The term “treating” is used herein in reference to methods of administration of a small molecule which reduces the intensity or frequency of, or delays the onset of, symptoms of a medical condition (e.g., an inflammatory, neuroinflammatory, or metabolic disorder such as psoriasis, fibromyalgia, HIV-associated neurological and neurocognitive disorders, Crohn's disease, multiple sclerosis, Complex Regional Pain Syndrome, Hailey-Hailey Disease, insulin resistance, pain or cachexia) in a subject relative to a subject not receiving the compound or composition. This can include reversing, reducing, or arresting the symptoms, clinical signs, and underlying pathology of a condition in a manner to improve or stabilize a subject's condition.
By reserving the right to proviso out or exclude any individual members of any such group, including any sub-ranges or combinations of sub-ranges within the group, that can be claimed according to a range or in any similar manner, less than the full measure of this disclosure can be claimed for any reason. Further, by reserving the right to proviso out or exclude any individual substituents, analogs, compounds, ligands, structures, or groups thereof, or any members of a claimed group, less than the full measure of this disclosure can be claimed for any reason.
Throughout this disclosure, various patents, patent applications and publications are referenced. The disclosures of these patents, patent applications and publications in their entireties are incorporated into this disclosure by reference in order to more fully describe the state of the art as known to those skilled therein as of the date of this disclosure. This disclosure will govern in the instance that there is any inconsistency between the patents, patent applications and publications cited and this disclosure.
For convenience, certain terms employed in the specification, examples and claims are collected here. Unless defined otherwise, all technical and scientific terms used in this disclosure have the same meanings as commonly understood by one of ordinary skill in the art to which this disclosure belongs.

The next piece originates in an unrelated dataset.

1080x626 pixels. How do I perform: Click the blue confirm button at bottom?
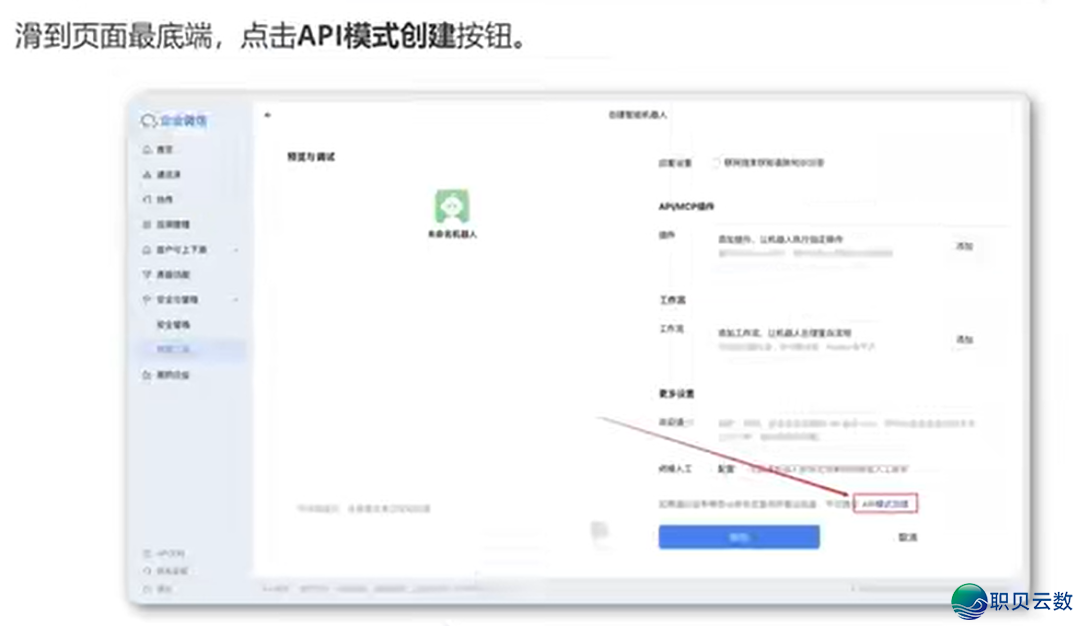point(740,536)
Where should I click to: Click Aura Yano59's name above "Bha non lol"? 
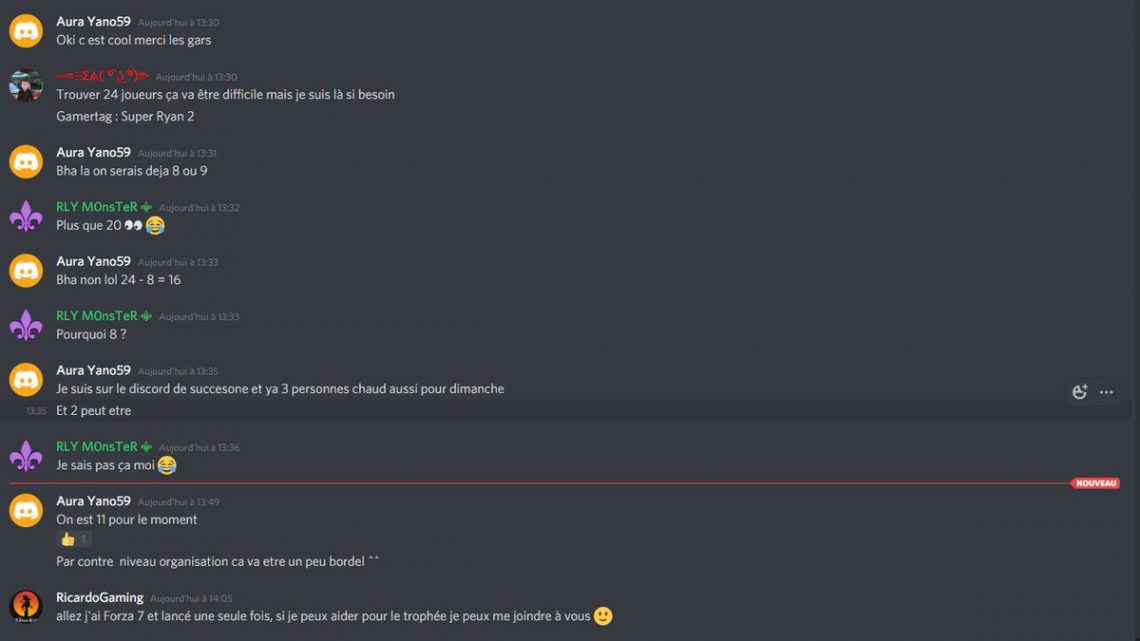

In one exemplary embodiment, a device comprises a composition (or formulation) that comprises an opioid antagonist, such as naltrexone base or a pharmaceutically acceptable salt form of naltrexone, and, optionally, a binder. The composition may be compressed, cast, molded, or extruded to form a solid, compressed shape. In one embodiment, the compressed shape is a tablet, a pellet or a rod. As can be appreciated, a tablet is a disc-shaped object; a pellet is a spherical or ovoid shaped object, and a rod has a cylindrical, somewhat elongated shape. In an embodiment, the compressed shape has a density exceeding 1.00 g/cm3. In one embodiment, the pellets or rods are non-porous. In another embodiment, the composition is cast, molded, or compressed to form a tablet, pellet or rod with a density of between about 1.00 g/cm3-1.20 g/cm3.
The composition can comprise an optional binder with a melting point greater or equal to about 40° C. Examples include, but are not limited to, common tableting excipients, including lactose, maltose, mannitol, trehalose, hydroxypropylcellulose, polyvinylpyrrolidone, and polyethyleneglycol. Other binders include fatty (aliphatic) acids or fatty alcohols containing a minimum of 12 carbon atoms, dicarboxylic acids such as suberic or sebacic acid containing a minimum of 8 carbons, or any mixture thereof.
In one embodiment, the composition comprising the opioid antagonist includes one or more stabilizing excipients. Such excipients include metal chelating agents, such as a salt of ethylenediaminetetraacetic acid; a buffering agent, such as a phosphate salt, a carboxylate salt, or an amino acid; and antioxidants, such as ascorbic acid, an ascorbic acid ester, tocopherol, a tocopherol ester, cysteine, a cysteine ester or amide, methionine, a methionine ester or amide, butylated hydroxytoluene (BHT) or butylated hydroxyanisole (BHA).
The pellets or rods are fashioned such that the diameter of the pellet or rod is essentially equal to the inner diameter of the interior reservoir of the device. In one embodiment, the diameter of the pellets or rods is ≥95%, 96%, 97%, 98% or 99% of the inner diameter of the device interior reservoir. The composition can further comprise a lubricant.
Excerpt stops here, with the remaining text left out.